>> start Task inputs
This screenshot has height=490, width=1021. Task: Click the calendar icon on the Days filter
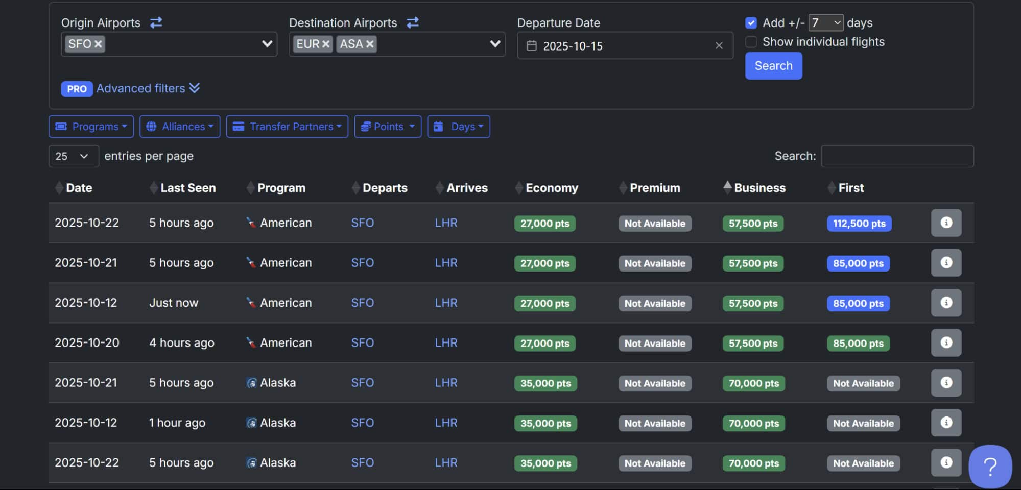pos(438,126)
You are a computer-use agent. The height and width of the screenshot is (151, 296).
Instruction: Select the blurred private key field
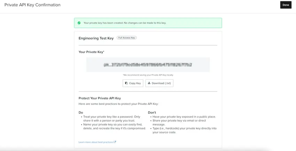coord(148,65)
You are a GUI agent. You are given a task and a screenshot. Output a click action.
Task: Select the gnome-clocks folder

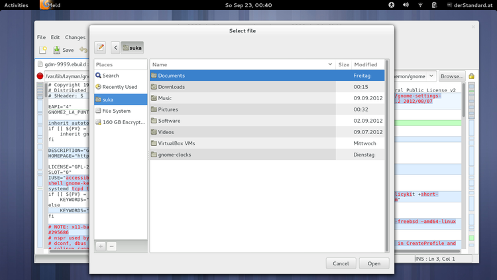point(174,155)
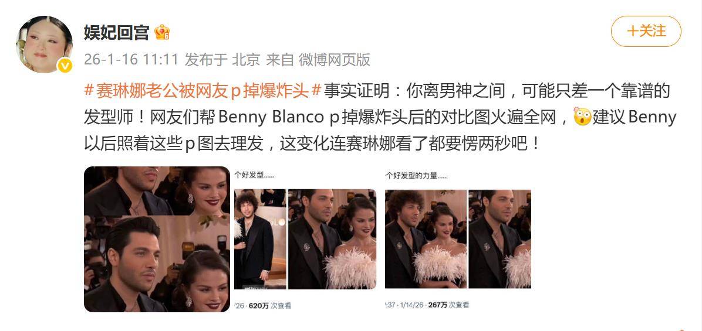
>> end Task inputs
▶ _What is asked_:
Please repeat the items above word for word, leaving out the pictures.

▶ _Written reply_:
This screenshot has height=490, width=1021. Task: Click the calendar icon on the Days filter
pos(438,126)
You are a computer-use agent. The height and width of the screenshot is (151, 296).
Instruction: Select the blurred private key field
coord(148,65)
You are a GUI agent. You are given a task and a screenshot. Output a click action.
Task: Select the gnome-clocks folder

point(174,155)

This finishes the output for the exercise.